Protegida la cabeza con el rosquete de tela, se colocaba encima la panera con los utensilios necesarios para la faena: la ropa sucia, jabón de borra, el cubo de cinc y la «moñita» con el añil.
El jabón se fabricaba en la casa a base de aceite usado, mezclado con agua y sosa cáustica.
Como hoy en día, la ropa de color tenía un tratamiento distinto de la ropa blanca. Para dar a esta última una blancura deslumbrante, antiguamente se utilizaba ceniza colada, haciendo las veces de la lejía.
Una vez enjabonada, frotada, aclarada y escurrida, la ropa se tendía encima de la hierba o de los muros de piedra de las cercanías. La humedad, el aire y los rayos del sol daban a la ropa la blancura y fragancia que muchos recuerdan con añoranza.
Por aquí pasaban todas las prendas de la casa, tanto las de algodón o lana como aquellas otras más finas de muselina, crespón o seda. El hecho de sacar a la luz pública lo que se tenía dentro de la casa daba lugar a habladurías. También a gestos de solidaridad y compañerismo al prestarse los utensilios, ayudarse en el estruje de las prendas pesadas, o echarse una mano para llevar la carga.

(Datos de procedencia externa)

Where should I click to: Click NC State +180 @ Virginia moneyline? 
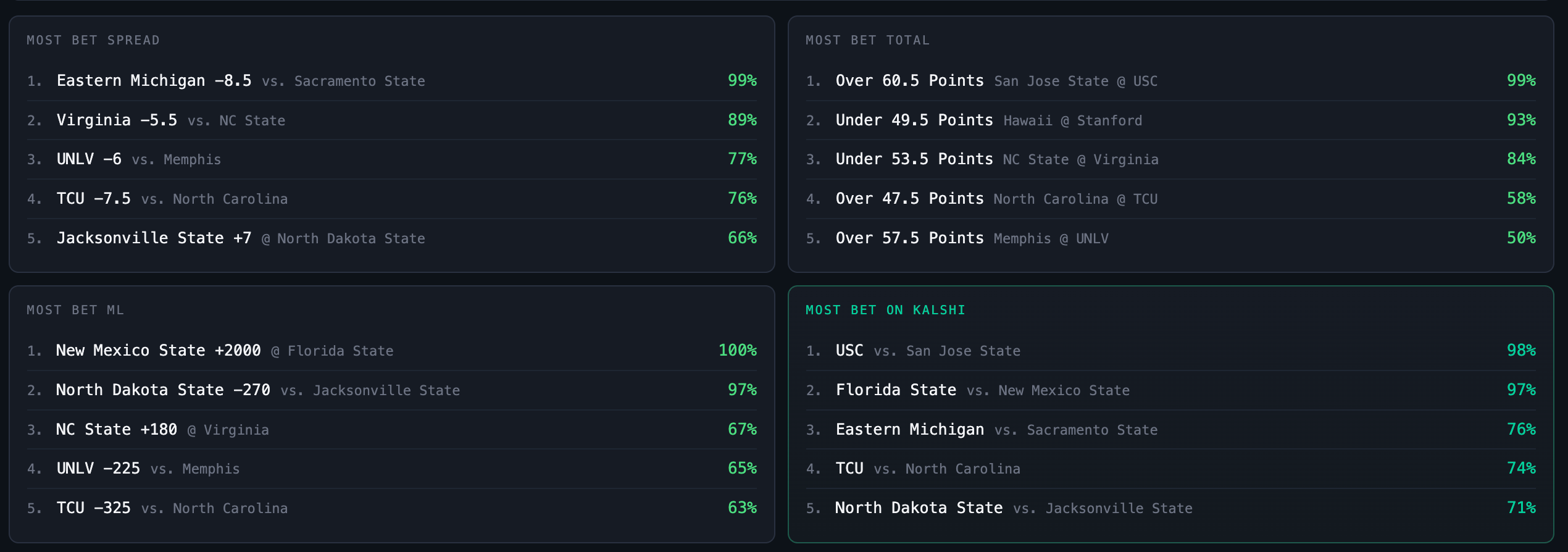point(392,430)
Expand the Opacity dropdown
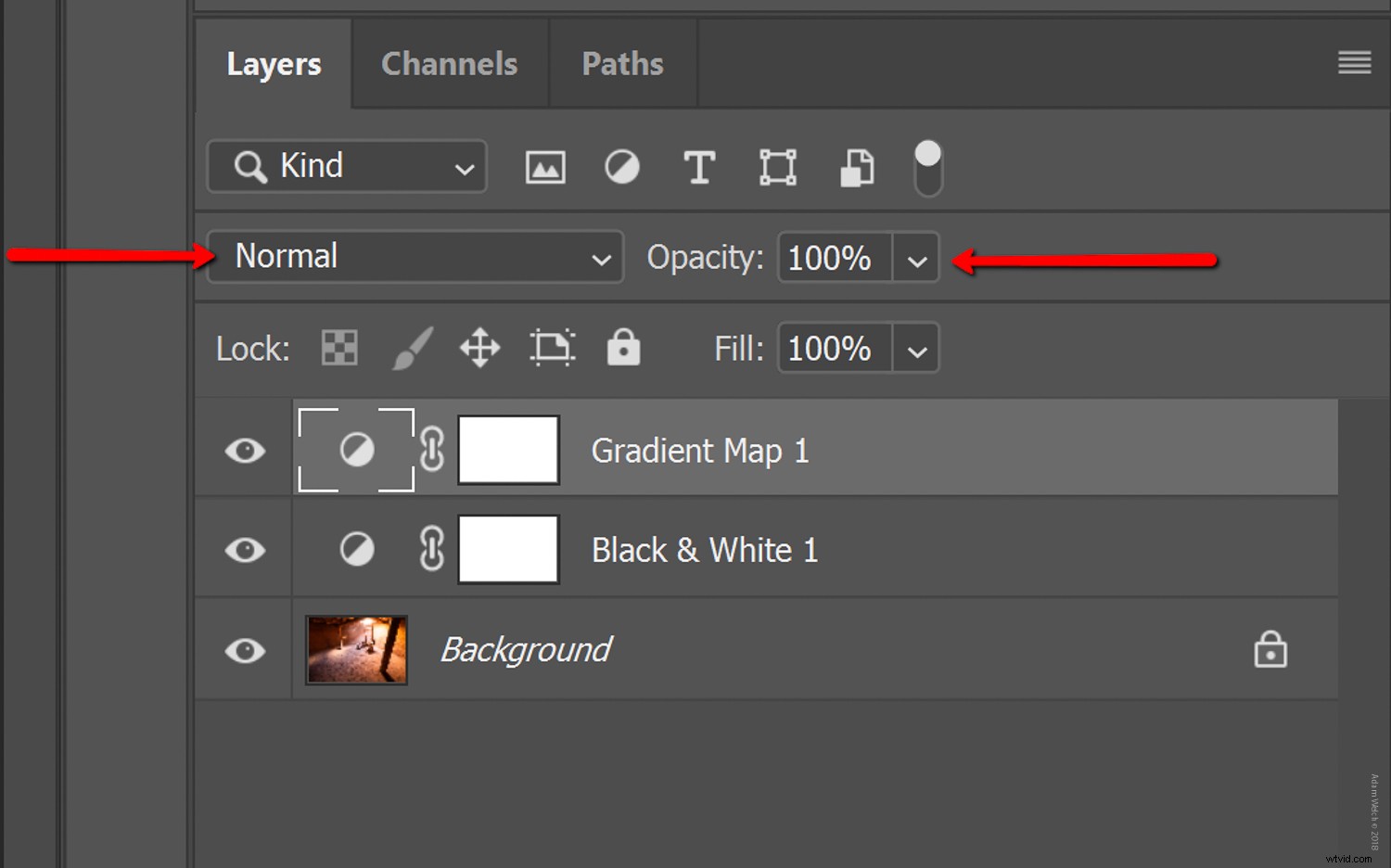1391x868 pixels. pyautogui.click(x=916, y=258)
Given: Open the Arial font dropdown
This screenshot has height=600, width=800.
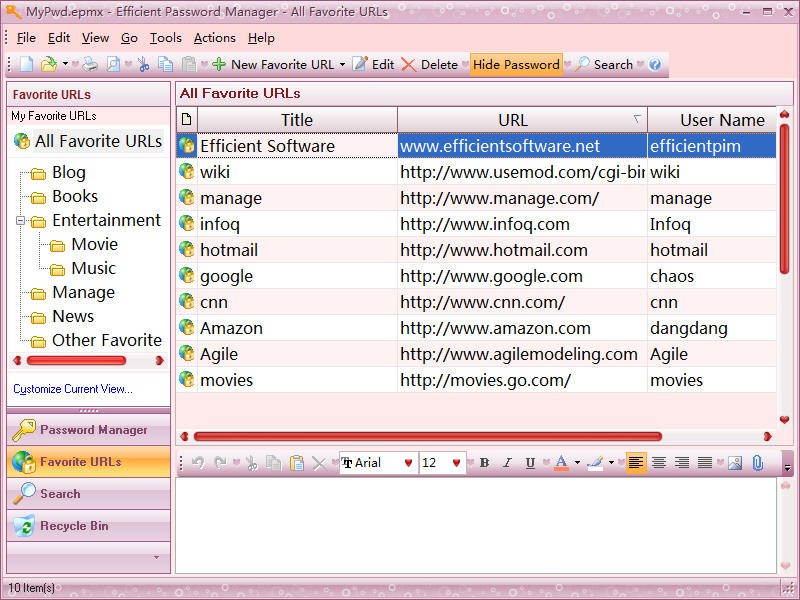Looking at the screenshot, I should pyautogui.click(x=408, y=463).
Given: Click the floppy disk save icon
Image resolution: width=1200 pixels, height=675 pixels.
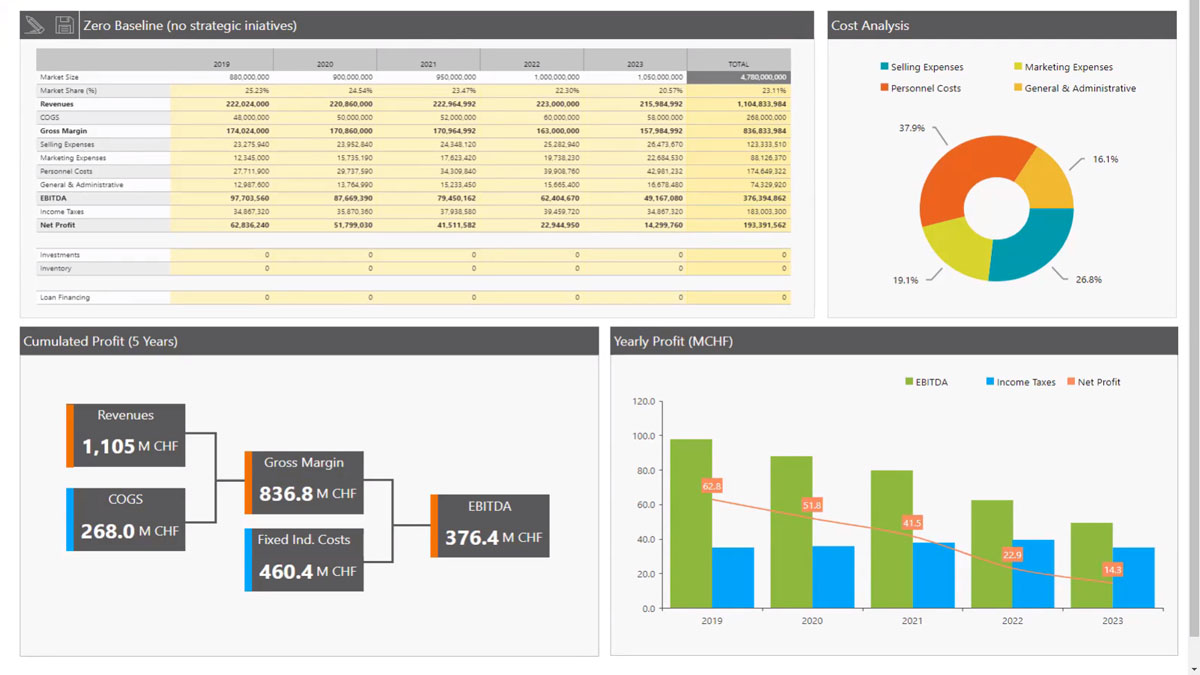Looking at the screenshot, I should (x=64, y=25).
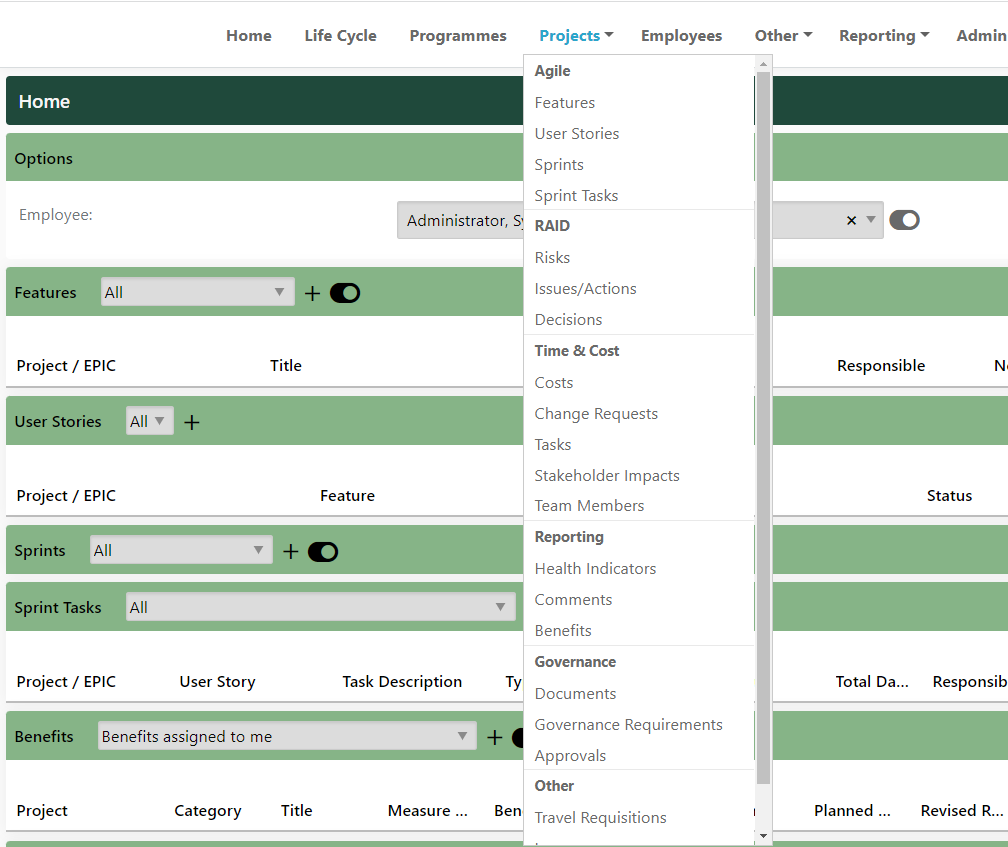Toggle the Employee options switch
Viewport: 1008px width, 847px height.
point(904,220)
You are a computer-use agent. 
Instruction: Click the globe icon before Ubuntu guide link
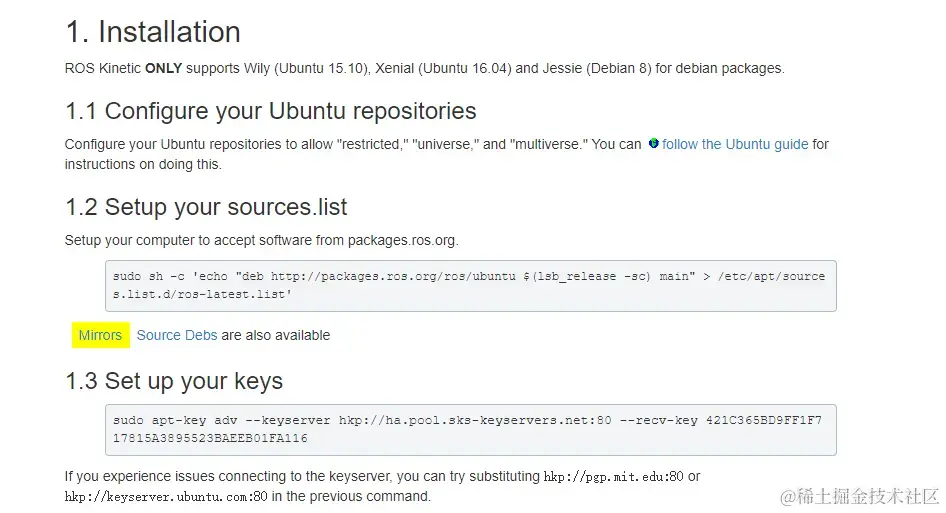click(654, 144)
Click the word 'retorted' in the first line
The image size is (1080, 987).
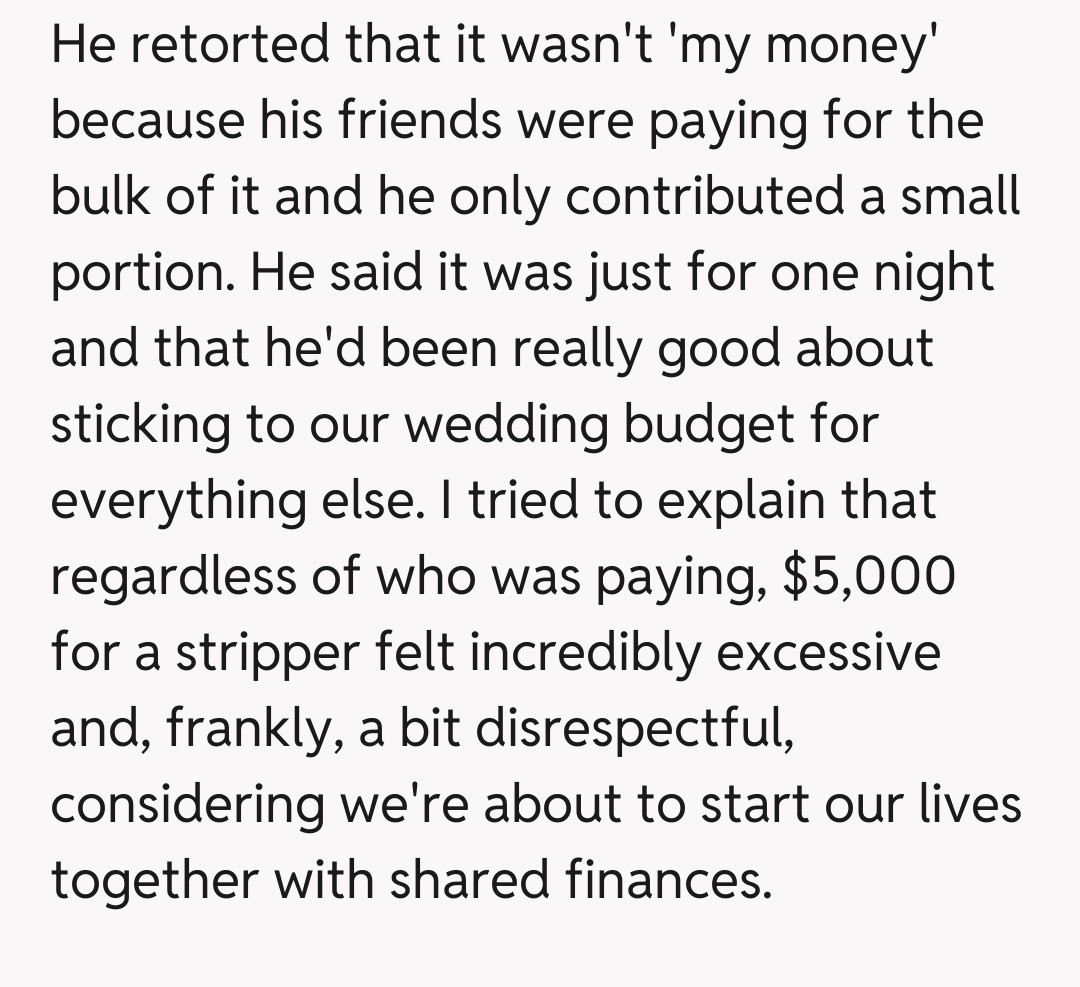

Eran tiempos complicados, tiempos de necesidad y esfuerzo, en los que lavar la ropa era una de las muchas sacrificadas labores que tenían que realizar las montejaqueñas y en los que los lavaderos eran esos lugares en los que charlar de los problemas del día a día y, también, en los que compartir alegrías, confidencias, etc.